→ **Written task**
Copy the lines from the start of the records through the line containing "(x=332, y=190)", renaming "Instruction" to "Goal" and keeping everything else unchanged.

→ **Supplied data**
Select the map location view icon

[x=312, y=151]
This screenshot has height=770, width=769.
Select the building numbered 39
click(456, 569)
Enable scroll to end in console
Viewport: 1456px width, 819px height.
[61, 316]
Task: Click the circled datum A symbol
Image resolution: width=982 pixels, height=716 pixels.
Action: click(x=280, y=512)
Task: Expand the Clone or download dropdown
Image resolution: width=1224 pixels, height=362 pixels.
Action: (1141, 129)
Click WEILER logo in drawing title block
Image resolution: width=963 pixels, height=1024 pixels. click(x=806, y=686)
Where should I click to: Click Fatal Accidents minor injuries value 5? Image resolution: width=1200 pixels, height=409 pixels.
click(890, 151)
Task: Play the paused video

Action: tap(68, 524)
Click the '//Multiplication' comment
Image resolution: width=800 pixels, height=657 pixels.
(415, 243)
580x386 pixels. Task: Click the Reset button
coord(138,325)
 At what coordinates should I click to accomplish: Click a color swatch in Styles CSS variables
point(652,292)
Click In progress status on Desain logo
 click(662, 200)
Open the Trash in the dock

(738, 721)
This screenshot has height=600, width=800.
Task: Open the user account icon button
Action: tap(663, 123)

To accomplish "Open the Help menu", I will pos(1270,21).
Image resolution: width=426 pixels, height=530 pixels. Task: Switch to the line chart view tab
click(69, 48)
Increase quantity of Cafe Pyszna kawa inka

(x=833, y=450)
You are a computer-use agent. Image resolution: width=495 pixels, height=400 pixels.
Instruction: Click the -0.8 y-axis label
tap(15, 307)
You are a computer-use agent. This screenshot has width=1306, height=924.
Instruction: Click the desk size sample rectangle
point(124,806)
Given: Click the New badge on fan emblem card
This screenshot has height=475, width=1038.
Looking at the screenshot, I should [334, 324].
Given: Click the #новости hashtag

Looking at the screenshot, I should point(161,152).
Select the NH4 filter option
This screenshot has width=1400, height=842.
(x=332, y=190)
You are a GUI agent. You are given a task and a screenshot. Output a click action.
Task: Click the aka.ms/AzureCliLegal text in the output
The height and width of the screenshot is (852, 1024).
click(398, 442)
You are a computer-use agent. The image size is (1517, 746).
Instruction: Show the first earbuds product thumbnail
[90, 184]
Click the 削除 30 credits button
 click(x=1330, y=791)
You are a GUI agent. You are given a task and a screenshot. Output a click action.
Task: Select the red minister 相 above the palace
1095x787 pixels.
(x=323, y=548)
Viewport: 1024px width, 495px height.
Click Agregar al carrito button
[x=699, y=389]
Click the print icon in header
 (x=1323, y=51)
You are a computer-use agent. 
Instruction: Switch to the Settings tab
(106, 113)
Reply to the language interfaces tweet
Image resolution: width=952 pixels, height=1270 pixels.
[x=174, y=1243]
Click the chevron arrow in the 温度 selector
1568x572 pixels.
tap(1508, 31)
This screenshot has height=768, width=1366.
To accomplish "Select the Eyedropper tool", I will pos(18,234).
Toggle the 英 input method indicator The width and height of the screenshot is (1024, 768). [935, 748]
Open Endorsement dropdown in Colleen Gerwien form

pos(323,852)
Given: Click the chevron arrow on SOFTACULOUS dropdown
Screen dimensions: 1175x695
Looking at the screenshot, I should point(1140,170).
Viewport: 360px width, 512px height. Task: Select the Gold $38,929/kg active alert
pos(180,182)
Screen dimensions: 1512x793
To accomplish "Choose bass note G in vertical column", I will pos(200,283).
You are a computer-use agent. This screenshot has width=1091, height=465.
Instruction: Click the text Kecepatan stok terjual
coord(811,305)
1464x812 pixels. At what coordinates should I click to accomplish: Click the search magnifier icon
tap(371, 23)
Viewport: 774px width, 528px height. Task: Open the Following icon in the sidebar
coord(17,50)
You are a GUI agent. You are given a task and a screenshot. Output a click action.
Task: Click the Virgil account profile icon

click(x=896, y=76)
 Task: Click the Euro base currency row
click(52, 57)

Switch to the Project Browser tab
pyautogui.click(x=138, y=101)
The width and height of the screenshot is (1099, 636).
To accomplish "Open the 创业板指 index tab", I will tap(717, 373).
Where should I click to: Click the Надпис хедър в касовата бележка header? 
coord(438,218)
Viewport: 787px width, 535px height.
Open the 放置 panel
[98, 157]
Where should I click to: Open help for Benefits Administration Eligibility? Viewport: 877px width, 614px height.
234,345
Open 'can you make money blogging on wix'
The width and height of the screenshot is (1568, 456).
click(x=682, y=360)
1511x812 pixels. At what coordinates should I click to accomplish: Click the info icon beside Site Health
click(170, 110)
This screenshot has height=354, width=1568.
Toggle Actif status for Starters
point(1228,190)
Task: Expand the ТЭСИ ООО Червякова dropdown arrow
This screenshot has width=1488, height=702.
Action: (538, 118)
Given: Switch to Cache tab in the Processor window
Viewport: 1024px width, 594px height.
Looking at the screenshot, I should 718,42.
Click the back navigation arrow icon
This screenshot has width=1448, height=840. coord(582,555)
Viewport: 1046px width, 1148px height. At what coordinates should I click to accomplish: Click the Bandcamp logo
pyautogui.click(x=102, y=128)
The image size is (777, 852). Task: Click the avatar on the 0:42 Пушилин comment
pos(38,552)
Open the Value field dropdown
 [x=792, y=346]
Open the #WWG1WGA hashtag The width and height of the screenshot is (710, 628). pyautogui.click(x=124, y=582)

→ **Answer**
Select the map location view icon

[x=312, y=151]
This screenshot has height=770, width=769.
Select the building numbered 39
click(456, 569)
Enable scroll to end in console
Viewport: 1456px width, 819px height.
[61, 316]
Task: Click the circled datum A symbol
Image resolution: width=982 pixels, height=716 pixels.
Action: click(x=280, y=512)
Task: Expand the Clone or download dropdown
Image resolution: width=1224 pixels, height=362 pixels.
Action: (1141, 129)
Click WEILER logo in drawing title block
Image resolution: width=963 pixels, height=1024 pixels. click(x=806, y=686)
Where should I click to: Click Fatal Accidents minor injuries value 5? Image resolution: width=1200 pixels, height=409 pixels.
click(890, 151)
Task: Play the paused video

Action: tap(68, 524)
Click the '//Multiplication' comment
Image resolution: width=800 pixels, height=657 pixels.
(415, 243)
580x386 pixels. Task: Click the Reset button
coord(138,325)
 At what coordinates should I click to accomplish: Click a color swatch in Styles CSS variables
point(652,292)
Click In progress status on Desain logo
 click(662, 200)
Open the Trash in the dock

(738, 721)
This screenshot has height=600, width=800.
Task: Open the user account icon button
Action: tap(663, 123)

To accomplish "Open the Help menu", I will pos(1270,21).
Image resolution: width=426 pixels, height=530 pixels. Task: Switch to the line chart view tab
click(69, 48)
Increase quantity of Cafe Pyszna kawa inka

(x=833, y=450)
You are a computer-use agent. Image resolution: width=495 pixels, height=400 pixels.
Goal: Click the -0.8 y-axis label
tap(15, 307)
You are a computer-use agent. This screenshot has width=1306, height=924.
Goal: Click the desk size sample rectangle
point(124,806)
Given: Click the New badge on fan emblem card
This screenshot has height=475, width=1038.
Looking at the screenshot, I should [334, 324].
Given: Click the #новости hashtag

Looking at the screenshot, I should point(161,152).
Select the NH4 filter option
This screenshot has width=1400, height=842.
(x=332, y=190)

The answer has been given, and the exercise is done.